### Assignment
Take the lines below between the one holding "The width and height of the screenshot is (686, 405)." and the one holding "Image resolution: width=1919", inclusive, and copy them exactly. Add nothing.

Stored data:

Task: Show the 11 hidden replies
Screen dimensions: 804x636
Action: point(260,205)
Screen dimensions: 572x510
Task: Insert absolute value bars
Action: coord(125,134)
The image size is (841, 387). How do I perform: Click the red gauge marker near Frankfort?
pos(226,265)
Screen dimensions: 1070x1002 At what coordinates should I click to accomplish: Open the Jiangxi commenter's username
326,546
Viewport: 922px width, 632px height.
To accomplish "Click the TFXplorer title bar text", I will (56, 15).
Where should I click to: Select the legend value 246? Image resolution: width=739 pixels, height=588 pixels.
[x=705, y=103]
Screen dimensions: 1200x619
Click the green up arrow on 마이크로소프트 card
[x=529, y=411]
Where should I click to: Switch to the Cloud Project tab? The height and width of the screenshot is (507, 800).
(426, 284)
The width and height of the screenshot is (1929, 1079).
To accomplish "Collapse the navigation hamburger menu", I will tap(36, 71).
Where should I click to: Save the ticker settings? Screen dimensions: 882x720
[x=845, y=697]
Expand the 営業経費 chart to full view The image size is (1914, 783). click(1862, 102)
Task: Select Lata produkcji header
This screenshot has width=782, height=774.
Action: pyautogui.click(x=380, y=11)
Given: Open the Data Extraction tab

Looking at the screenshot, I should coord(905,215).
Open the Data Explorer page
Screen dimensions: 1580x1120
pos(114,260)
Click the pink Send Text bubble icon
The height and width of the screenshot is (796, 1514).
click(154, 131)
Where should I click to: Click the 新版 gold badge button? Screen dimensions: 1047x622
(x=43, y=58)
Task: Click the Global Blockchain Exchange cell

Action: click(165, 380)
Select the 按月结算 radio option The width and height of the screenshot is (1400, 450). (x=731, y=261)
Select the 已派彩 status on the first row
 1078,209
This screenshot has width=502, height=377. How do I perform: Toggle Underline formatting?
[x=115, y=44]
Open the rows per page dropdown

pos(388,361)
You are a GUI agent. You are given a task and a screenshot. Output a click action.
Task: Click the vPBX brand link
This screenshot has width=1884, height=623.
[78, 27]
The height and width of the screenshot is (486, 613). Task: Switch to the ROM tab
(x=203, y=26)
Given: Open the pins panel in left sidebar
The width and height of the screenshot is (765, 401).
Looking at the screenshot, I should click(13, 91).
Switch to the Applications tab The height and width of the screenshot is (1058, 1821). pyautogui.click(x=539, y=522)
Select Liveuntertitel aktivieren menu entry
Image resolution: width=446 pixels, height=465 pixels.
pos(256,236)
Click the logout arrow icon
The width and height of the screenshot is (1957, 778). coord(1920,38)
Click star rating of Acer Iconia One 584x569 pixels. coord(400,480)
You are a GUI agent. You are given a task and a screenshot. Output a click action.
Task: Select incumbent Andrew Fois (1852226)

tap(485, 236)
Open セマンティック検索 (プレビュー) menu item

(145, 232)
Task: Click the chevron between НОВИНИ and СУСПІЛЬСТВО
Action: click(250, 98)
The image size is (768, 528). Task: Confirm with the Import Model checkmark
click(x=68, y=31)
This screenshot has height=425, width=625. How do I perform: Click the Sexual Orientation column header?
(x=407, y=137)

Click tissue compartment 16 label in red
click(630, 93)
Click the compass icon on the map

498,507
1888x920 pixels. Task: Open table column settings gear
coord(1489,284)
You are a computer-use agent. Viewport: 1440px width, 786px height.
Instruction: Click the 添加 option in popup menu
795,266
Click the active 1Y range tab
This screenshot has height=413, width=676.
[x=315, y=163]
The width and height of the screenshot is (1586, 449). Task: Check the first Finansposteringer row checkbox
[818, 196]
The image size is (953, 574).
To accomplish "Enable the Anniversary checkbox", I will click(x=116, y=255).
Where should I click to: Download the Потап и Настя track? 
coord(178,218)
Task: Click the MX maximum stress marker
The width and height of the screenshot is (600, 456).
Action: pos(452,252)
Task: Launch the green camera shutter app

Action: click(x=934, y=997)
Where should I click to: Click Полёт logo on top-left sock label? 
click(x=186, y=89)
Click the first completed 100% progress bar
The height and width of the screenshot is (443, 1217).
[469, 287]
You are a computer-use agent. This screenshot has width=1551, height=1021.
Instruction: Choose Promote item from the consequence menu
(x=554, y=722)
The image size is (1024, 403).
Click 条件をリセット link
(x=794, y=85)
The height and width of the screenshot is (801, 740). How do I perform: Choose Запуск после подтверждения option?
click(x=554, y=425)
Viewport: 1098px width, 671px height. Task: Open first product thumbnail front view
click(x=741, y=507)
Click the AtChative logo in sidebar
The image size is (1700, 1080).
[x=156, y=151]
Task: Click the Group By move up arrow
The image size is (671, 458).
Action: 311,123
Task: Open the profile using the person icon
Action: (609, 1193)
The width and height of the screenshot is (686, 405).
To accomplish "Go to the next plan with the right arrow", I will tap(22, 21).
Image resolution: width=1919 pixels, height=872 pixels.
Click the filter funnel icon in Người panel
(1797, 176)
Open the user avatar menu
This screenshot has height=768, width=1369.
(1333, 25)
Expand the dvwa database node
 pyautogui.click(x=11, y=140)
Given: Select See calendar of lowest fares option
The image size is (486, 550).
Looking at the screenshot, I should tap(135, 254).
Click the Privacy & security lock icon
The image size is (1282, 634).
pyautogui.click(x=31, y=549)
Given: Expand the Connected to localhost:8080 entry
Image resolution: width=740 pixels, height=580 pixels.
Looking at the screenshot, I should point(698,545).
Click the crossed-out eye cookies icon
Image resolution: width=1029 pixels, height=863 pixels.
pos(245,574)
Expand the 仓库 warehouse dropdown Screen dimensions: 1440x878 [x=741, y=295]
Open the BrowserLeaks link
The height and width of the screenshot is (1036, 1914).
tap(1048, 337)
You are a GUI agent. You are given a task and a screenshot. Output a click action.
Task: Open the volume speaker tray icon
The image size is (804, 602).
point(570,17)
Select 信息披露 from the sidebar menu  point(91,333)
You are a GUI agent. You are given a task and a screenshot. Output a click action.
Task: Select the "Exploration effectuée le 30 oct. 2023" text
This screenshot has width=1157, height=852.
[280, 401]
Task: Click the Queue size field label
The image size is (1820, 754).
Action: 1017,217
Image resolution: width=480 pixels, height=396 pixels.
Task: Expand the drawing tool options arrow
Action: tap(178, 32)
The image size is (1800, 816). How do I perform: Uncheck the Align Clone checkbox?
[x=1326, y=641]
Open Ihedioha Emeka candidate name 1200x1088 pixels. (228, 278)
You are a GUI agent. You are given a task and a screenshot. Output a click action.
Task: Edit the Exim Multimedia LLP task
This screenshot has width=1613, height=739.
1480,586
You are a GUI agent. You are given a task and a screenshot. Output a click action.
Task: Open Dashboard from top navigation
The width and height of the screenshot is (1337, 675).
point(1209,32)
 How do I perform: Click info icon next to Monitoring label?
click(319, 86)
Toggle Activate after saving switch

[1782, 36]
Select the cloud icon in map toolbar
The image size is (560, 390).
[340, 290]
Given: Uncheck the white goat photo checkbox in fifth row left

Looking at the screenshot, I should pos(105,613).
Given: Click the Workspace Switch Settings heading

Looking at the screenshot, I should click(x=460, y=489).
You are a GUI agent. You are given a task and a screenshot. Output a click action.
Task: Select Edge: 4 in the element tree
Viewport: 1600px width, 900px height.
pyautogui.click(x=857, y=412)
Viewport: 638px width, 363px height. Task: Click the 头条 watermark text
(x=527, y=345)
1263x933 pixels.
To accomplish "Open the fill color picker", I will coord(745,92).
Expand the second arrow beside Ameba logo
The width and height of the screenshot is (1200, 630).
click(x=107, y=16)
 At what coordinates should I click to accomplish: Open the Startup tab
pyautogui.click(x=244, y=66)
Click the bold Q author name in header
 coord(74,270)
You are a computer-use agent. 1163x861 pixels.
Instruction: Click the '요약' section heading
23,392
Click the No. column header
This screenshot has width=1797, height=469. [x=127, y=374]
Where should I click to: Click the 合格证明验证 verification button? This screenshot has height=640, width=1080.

### Your solution
The width and height of the screenshot is (686, 405).
To accomplish "Go to the next plan with the right arrow", I will tap(22, 21).
Image resolution: width=1919 pixels, height=872 pixels.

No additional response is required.